Haber Metni:
"""

'KHK'larla amacımız etkin ve süratle sonuç almak '

Bakanlar Kurulu, Cumhurbaşkanı Recep Tayyip Erdoğan başkanlığında Cumhurbaşkanlığı Külliyesinde yapıldı. Toplantının ardından Başbakan Yardımcısı Numan Kurtulmuş açıklama yaptı.

Kaynak : Anadolu Ajansı
Haber Giriş : 31 Ekim 2016 17:32, Son Güncelleme : 27 Mart 2018 00:42

Başbakan Yardımcısı ve Hükümet Sözcüsü Numan Kurtulmuş, "Yapılan bu koordineli çalışmalar sonucu 296 çok önemli olayın bu yıl içerisinde önlenmiş olması da Türkiye'nin terörle mücadelesindeki gelmiş olduğu noktayı göstermesi bakımından fevkalade değerlidir. Bunların içerisinde araçlı saldırılar, suikastlar dahil olmak üzere, bu 296 konunun altını çizmek isterim." dedi.

Kurtulmuş, Cumhurbaşkanlığı Külliyesinde, Cumhurbaşkanı Recep Tayyip Erdoğan'ın başkanlığında gerçekleştirilen Bakanlar Kurulu toplantısı devam ederken, gazetecilere açıklamalarda bulundu.

Hakkari Dağlıca'da şehit düşen 3 asker için taziyede bulunarak, konuşmasına başlayan Kurtulmuş, "Dağlıca'da şehit verdiğimiz üç asker evladımız, kardeşimiz için Allah'tan rahmet diliyorum. Mekanları cennet olsun. Ailelerine, milletimize ve Türk Silahı Kuvvetleri camiasına başsağlığı diliyorum." ifadesini kullandı.

Kurtulmuş, terör örgütlerinden, bir daha bu ülkede hiçbir şekilde hareket edemeyecek noktaya gelene kadar mücadele edilerek, şehitlerin hesabının sorulacağını belirtti.

Bakalar Kurulu toplantısının ana gündem maddelerinden birinin Türkiye'nin iç ve dış güvenlik meseleleri olduğunu aktaran Kurtulmuş, Genelkurmay Başkanlığı ve İçişleri Bakanlığının, kendi kurumları nezdinde yürütülen faaliyetler ve Türkiye'deki iç güvenlik meselesiyle ilgili sunumlar yaptıklarını bildirdi.

Kurtulmuş, ayrıca, Genelkurmay Başkanlığının, Fırat Kalkanı Operasyonu, Musul operasyonuyla ilgili olarak da değerlendirmelerini bakanlar kuruluyla paylaştığını kaydetti.

Türkiye'nin eş zamanlı olarak PKK, DEAŞ ve FETÖ ile mücadelesini sürdürdüğünü hatırlatan Başbakan Yardımcısı Kurtulmuş, PKK, DEAŞ ve FETÖ'nün, Türkiye'ye karşı tehditlerini artırma ihtimalinin olduğunu vurguladı.

"""

Alıştırma Yönergesi:
Haber metnine dayanarak şu soruları cevaplayın:
1. Bakanlar Kurulu toplantısı kimin başkanlığında ve nerede yapıldı?
2. Kurtulmuş'a göre bu yıl içinde kaç çok önemli olay önlendi?
3. Toplantıda Türkiye'deki iç güvenlik meselesiyle ilgili sunum yapan iki kurum hangileridir?

Mevcut Veriler:

"""

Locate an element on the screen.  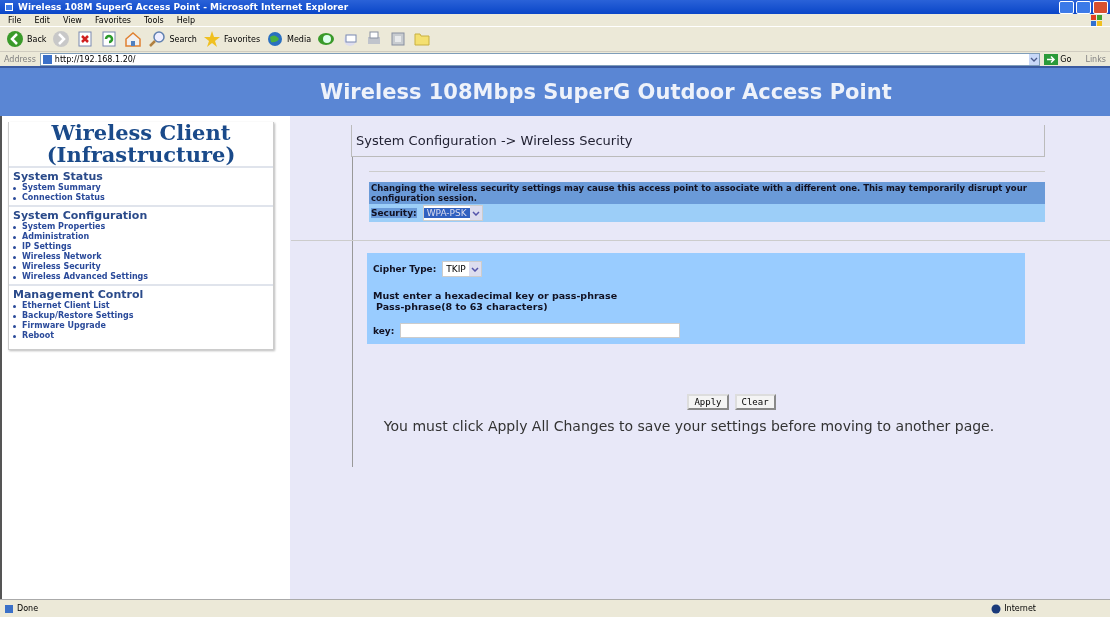
cipher-dropdown: TKIP is located at coordinates (462, 269).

"""

Problem Çözümü:
1. Cumhurbaşkanı Recep Tayyip Erdoğan başkanlığında, Cumhurbaşkanlığı Külliyesinde.
2. 296.
3. Genelkurmay Başkanlığı ve İçişleri Bakanlığı.